*** Selected passage ***

Picture this.
A 60 year old male with a prior history of CHF and COPD is
brought to your ED by ambulance in respiratory distress. On exam, he looks sick
and is wheezing. While waiting for a
portable x-ray, you give him sublingual nitrates, frusemide, salbutamol
(albuterol), steroids and morphine as you really have no idea what the heck is
going on. BiPAP is getting set up. But what if you had a tool at the bedside
that could give the diagnosis in seconds?
Bring on lung ultrasound. Answer in seconds? Well, maybe.
This systematic review and meta-analysis tried to determine
the sensitivity and specificity of ultrasound using B-lines in diagnosing acute cardiogenic pulmonary edema (ACPE) in
patients presenting to the ED with acute shortness of breath.
The authors conducted an impressive study with an excellent search of the literature,
quality assessment and analysis of the data. This was really well done.
This study design is good for generating statistical power
and getting summary estimates. However the Achilles heel of any meta-analysis
is publication bias and the
potential for the garbage-in and
garbage-out phenomenon. No matter how much one performs a beautiful study,
one is always limited by the quality of the original data. Put another way, two third graders do
not make a sixth grader.
Skipping right to the results- they found seven studies to
combine. After some serious number crunching they gave summary estimates of the
sensitivity to be 94% (95% CI
81-98%), specificity 92% (95% CI
84-96%), positive likelihood ratio 12.4
and negative likelihood ratio was 0.06.
These are impressive numbers! But unfortunately, there are some
big limitations.

***

To do -
In the lung ultrasound review, what summary specificity did the meta-analysis report for B-lines in diagnosing acute cardiogenic pulmonary edema?

*** Material shown ***

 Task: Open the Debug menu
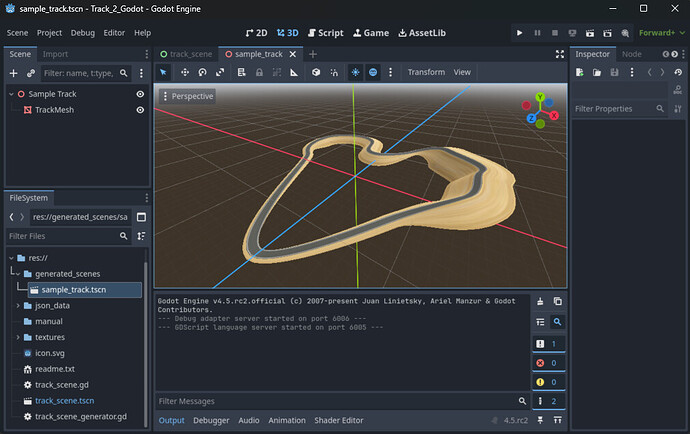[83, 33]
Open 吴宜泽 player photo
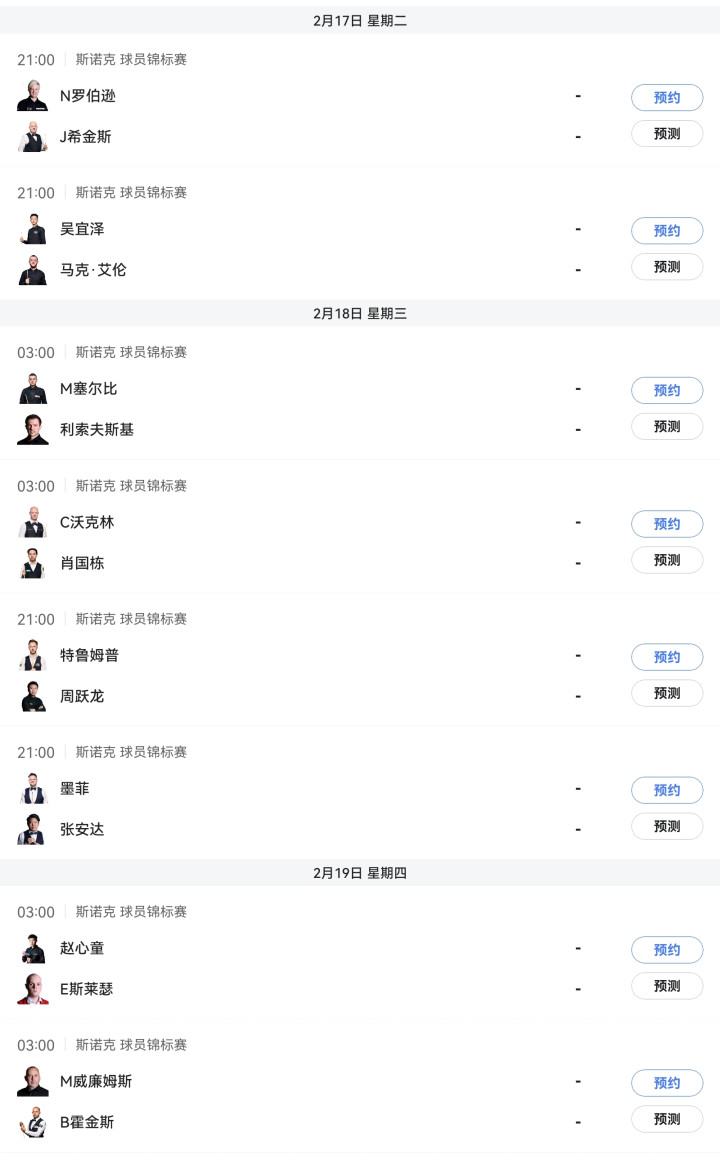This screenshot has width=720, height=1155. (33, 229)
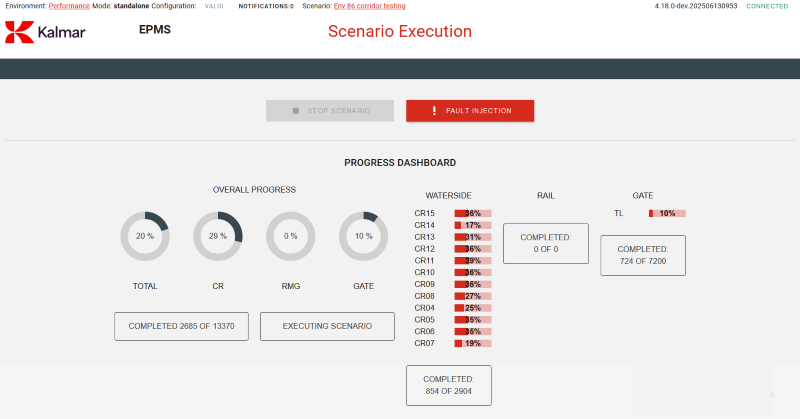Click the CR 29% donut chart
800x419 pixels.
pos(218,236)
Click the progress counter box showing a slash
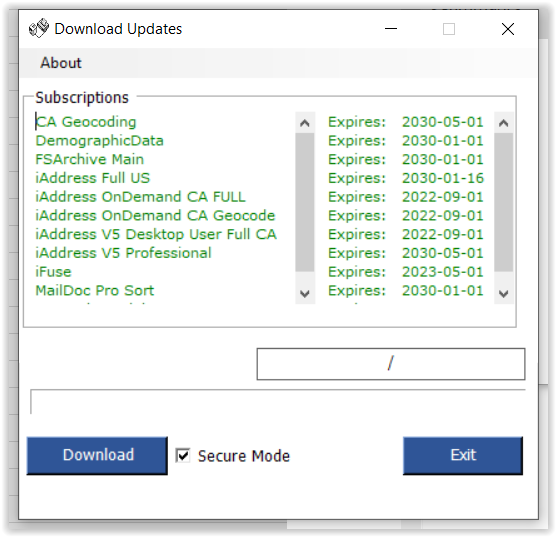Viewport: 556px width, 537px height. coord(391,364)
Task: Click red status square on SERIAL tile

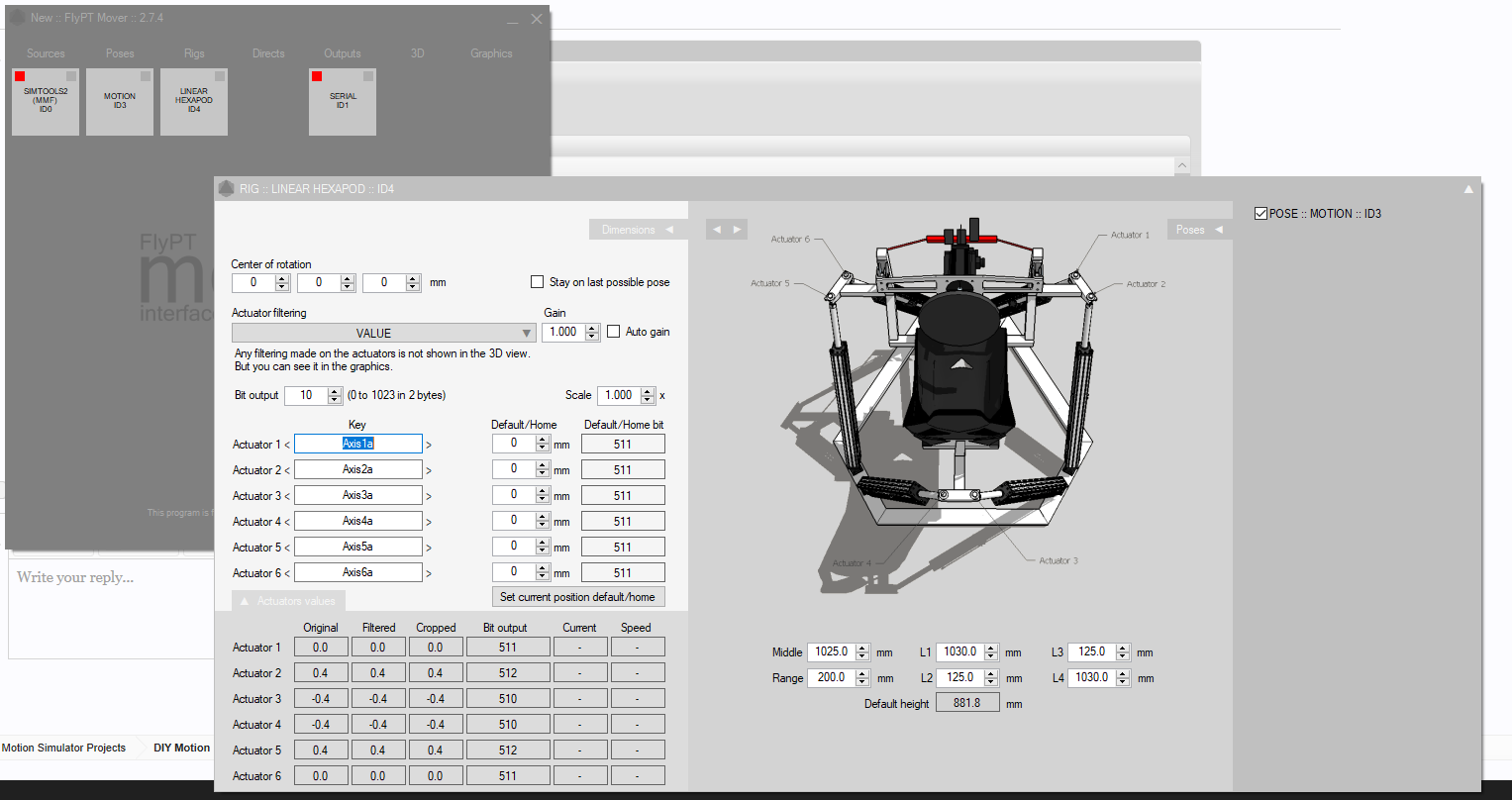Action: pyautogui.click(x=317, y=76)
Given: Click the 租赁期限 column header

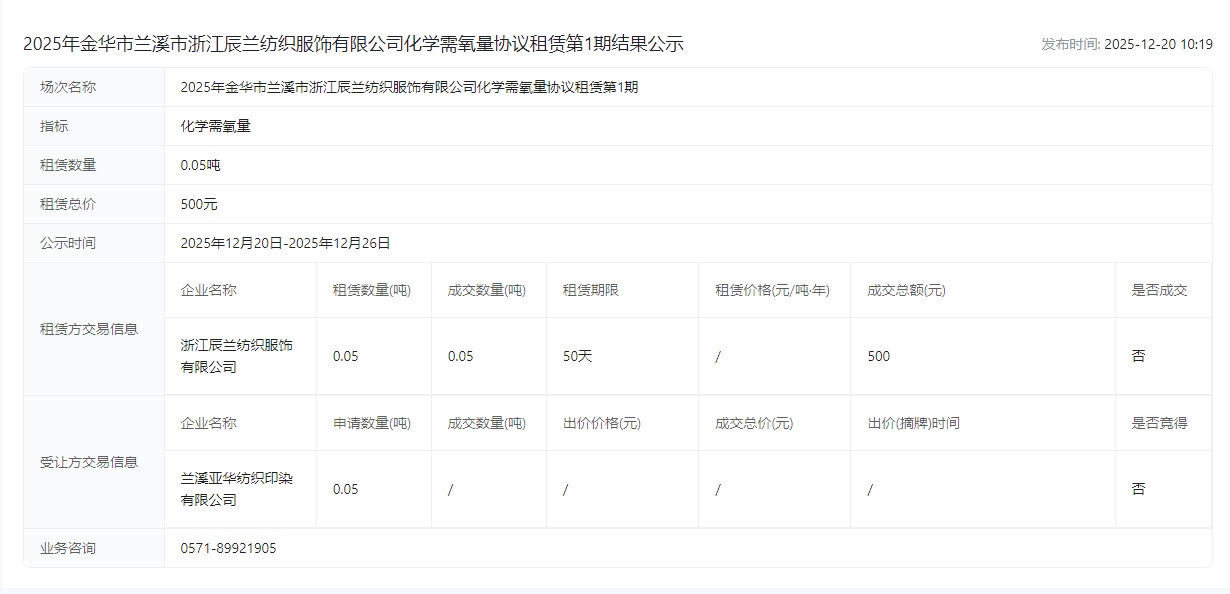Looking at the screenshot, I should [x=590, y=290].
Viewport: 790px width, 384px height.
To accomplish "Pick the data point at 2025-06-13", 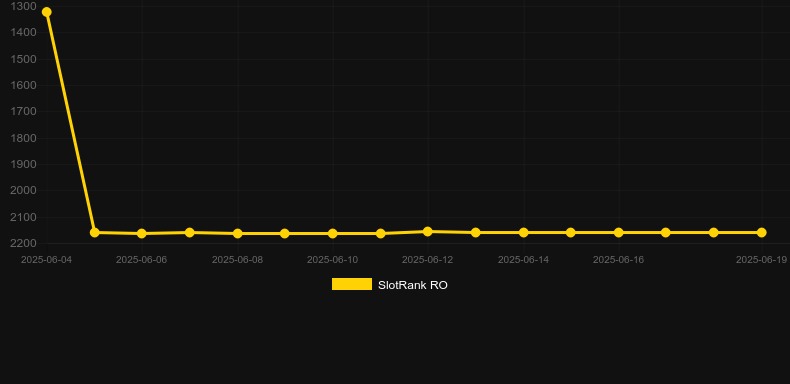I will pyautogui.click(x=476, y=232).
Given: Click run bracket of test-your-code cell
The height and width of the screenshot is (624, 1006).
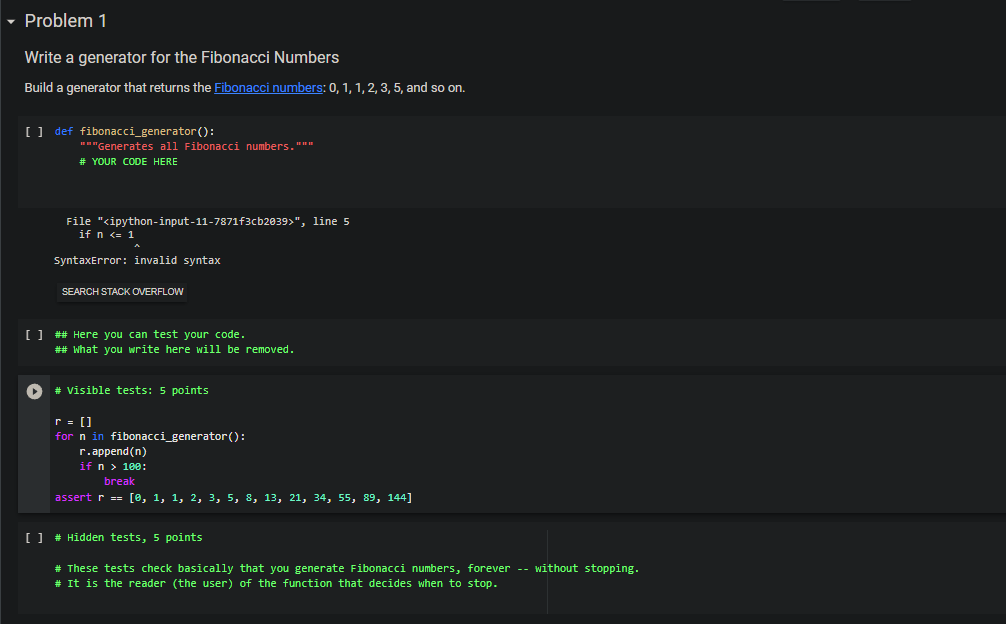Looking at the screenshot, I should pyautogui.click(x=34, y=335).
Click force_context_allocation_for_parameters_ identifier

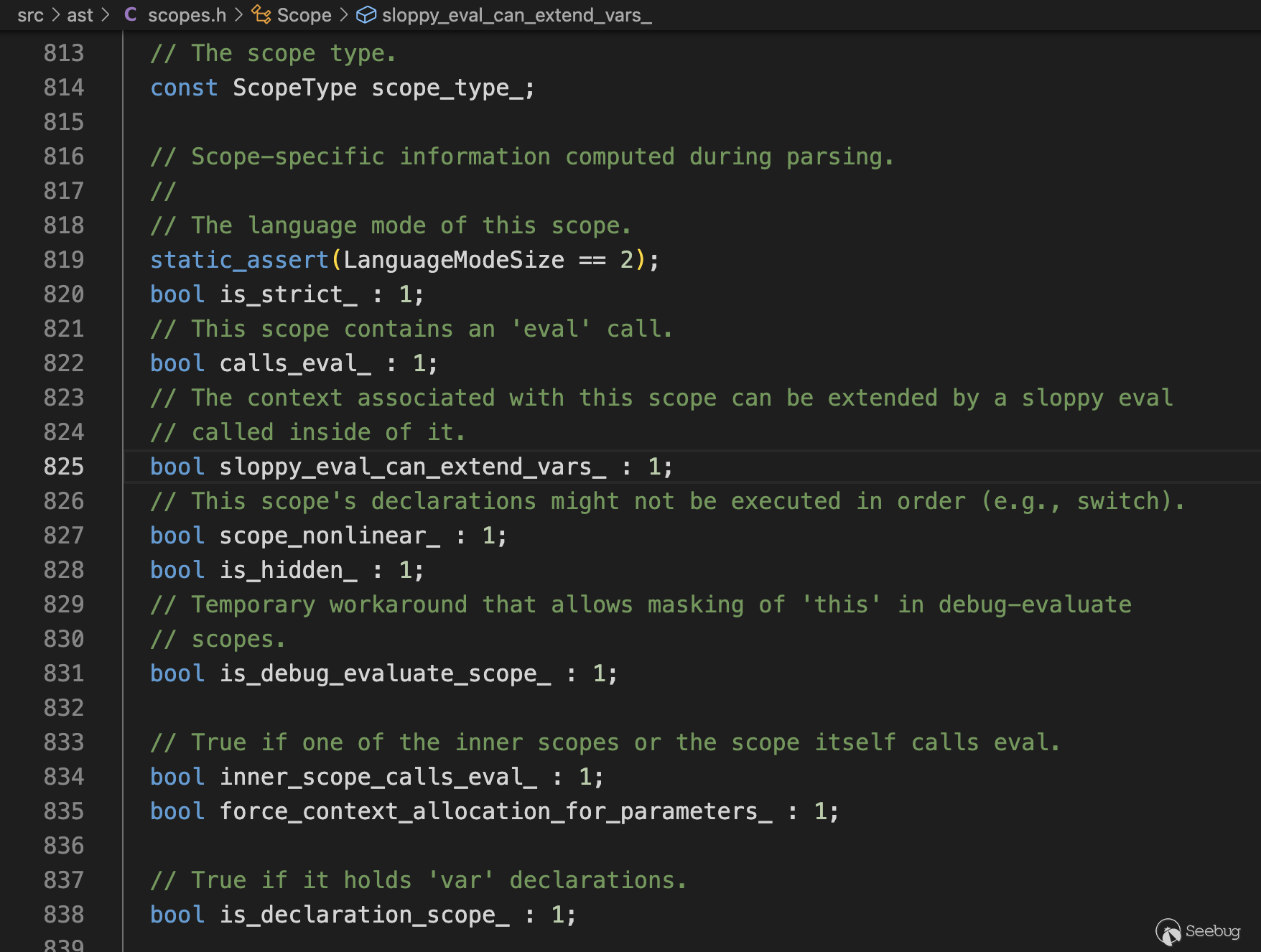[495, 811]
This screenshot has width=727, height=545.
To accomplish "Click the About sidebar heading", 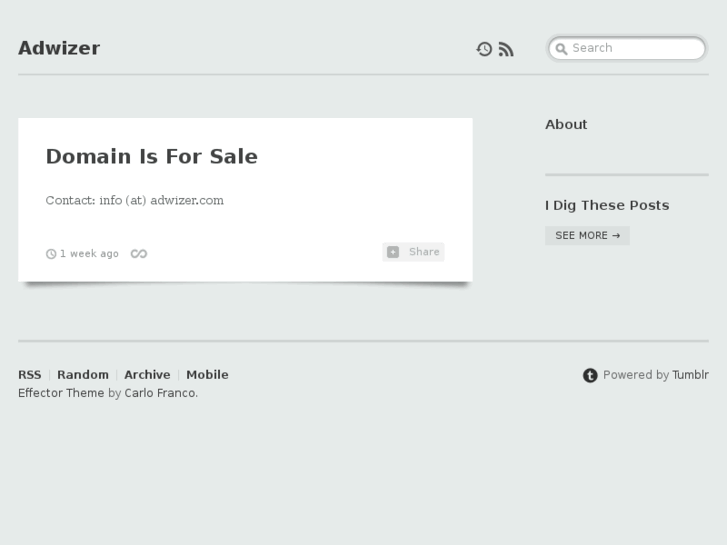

***

Task answer -
92% (95% CI 84-96%)